**Activity**: Say how many lines of the listing below include "Identify". Write only that number.

**Records shown**:
┌──

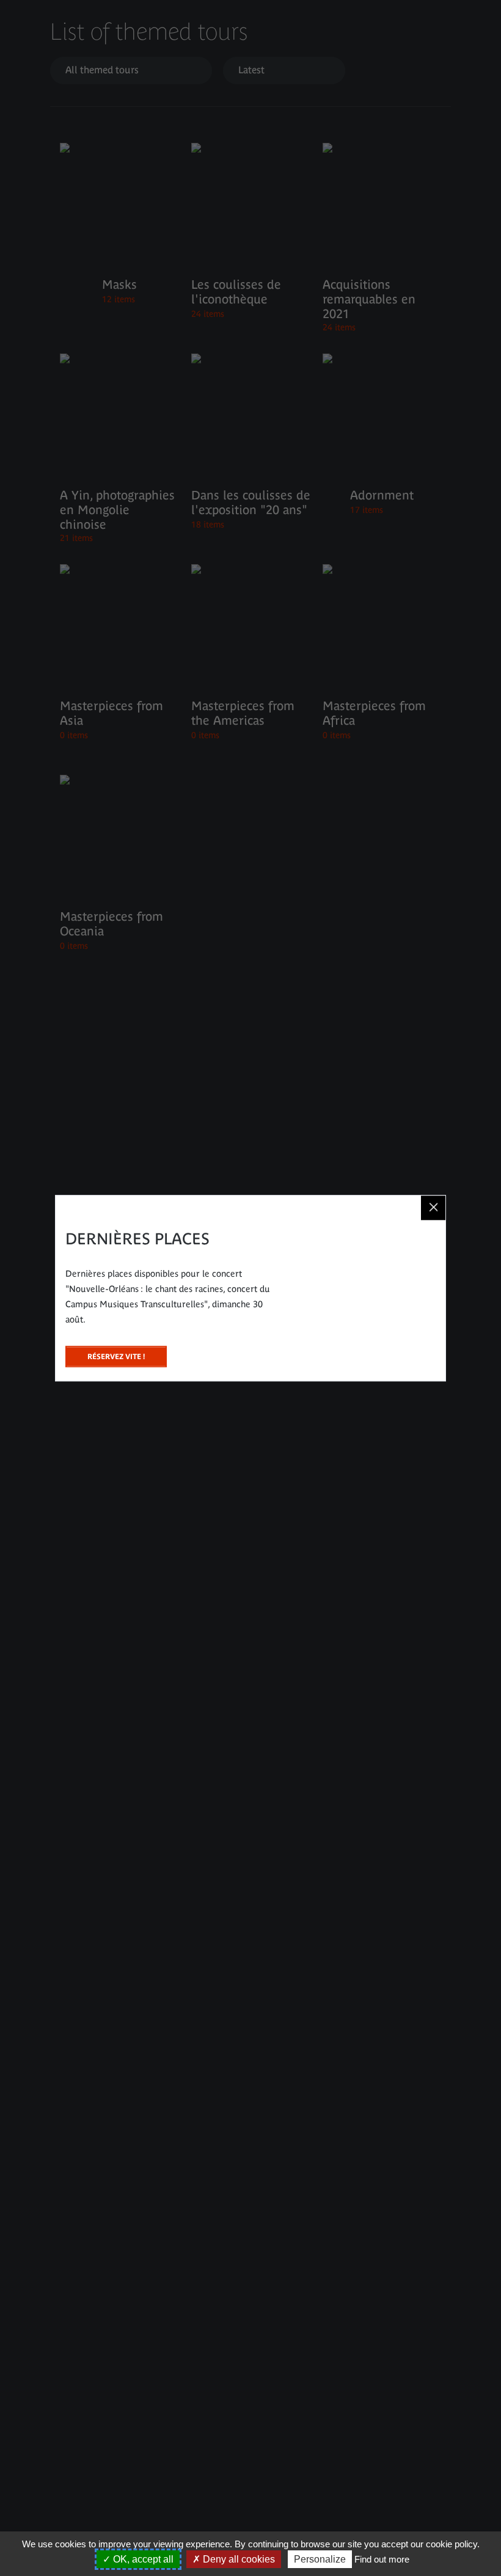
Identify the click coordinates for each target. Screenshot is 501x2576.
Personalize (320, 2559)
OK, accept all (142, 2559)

└──
┌──

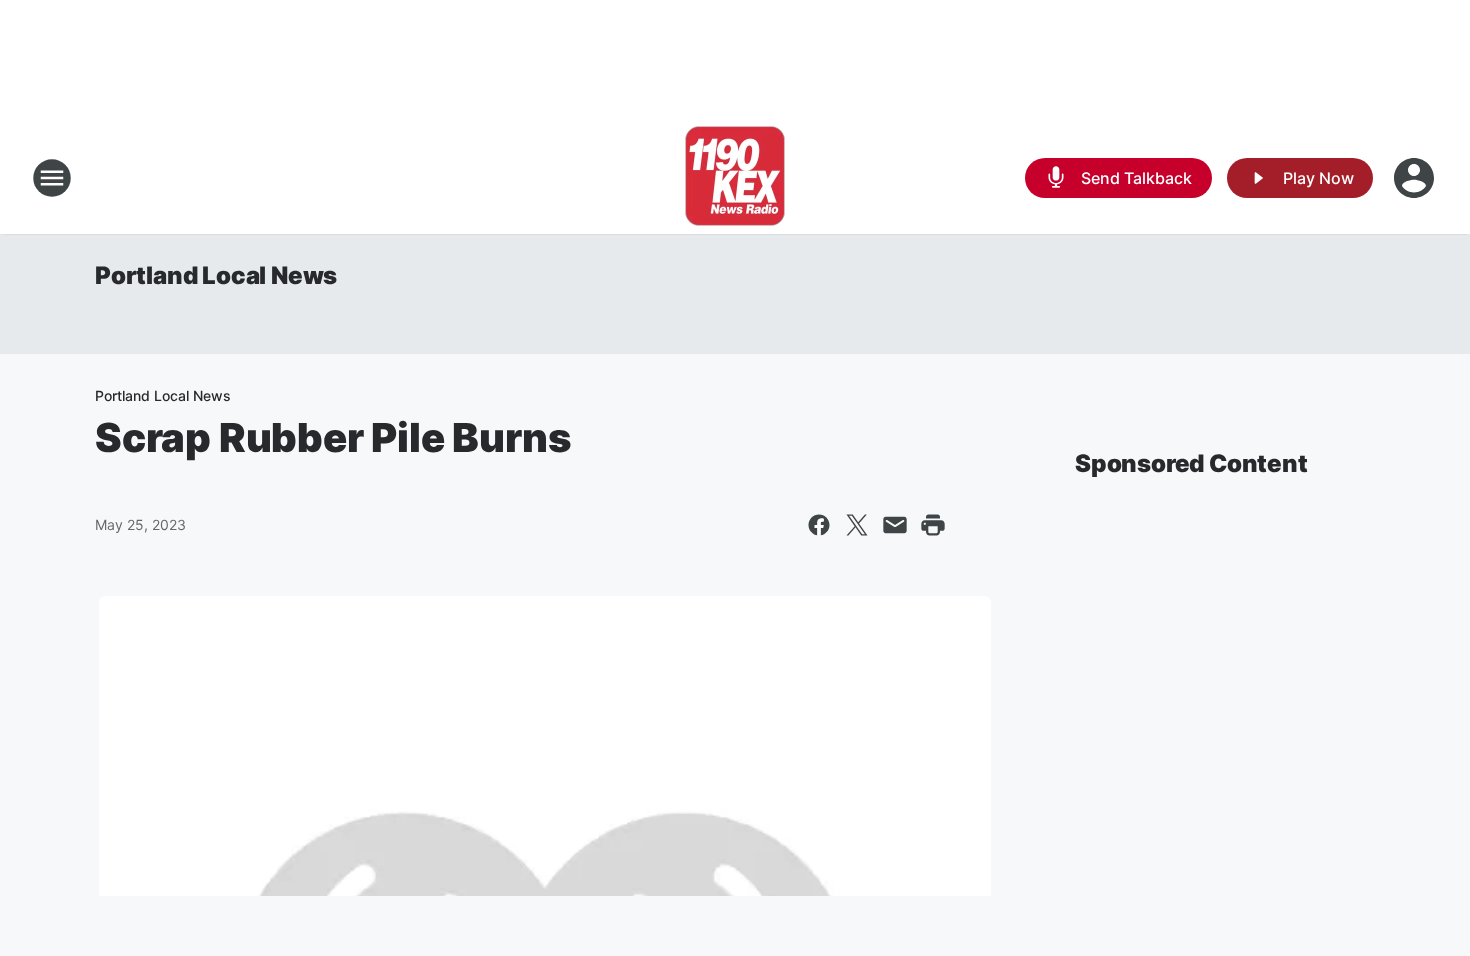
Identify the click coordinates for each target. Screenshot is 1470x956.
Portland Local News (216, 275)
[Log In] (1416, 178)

└──
┌──

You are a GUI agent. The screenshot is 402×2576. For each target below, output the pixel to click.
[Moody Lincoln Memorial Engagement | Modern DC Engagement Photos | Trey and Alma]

└──

**Solution to this task**: 2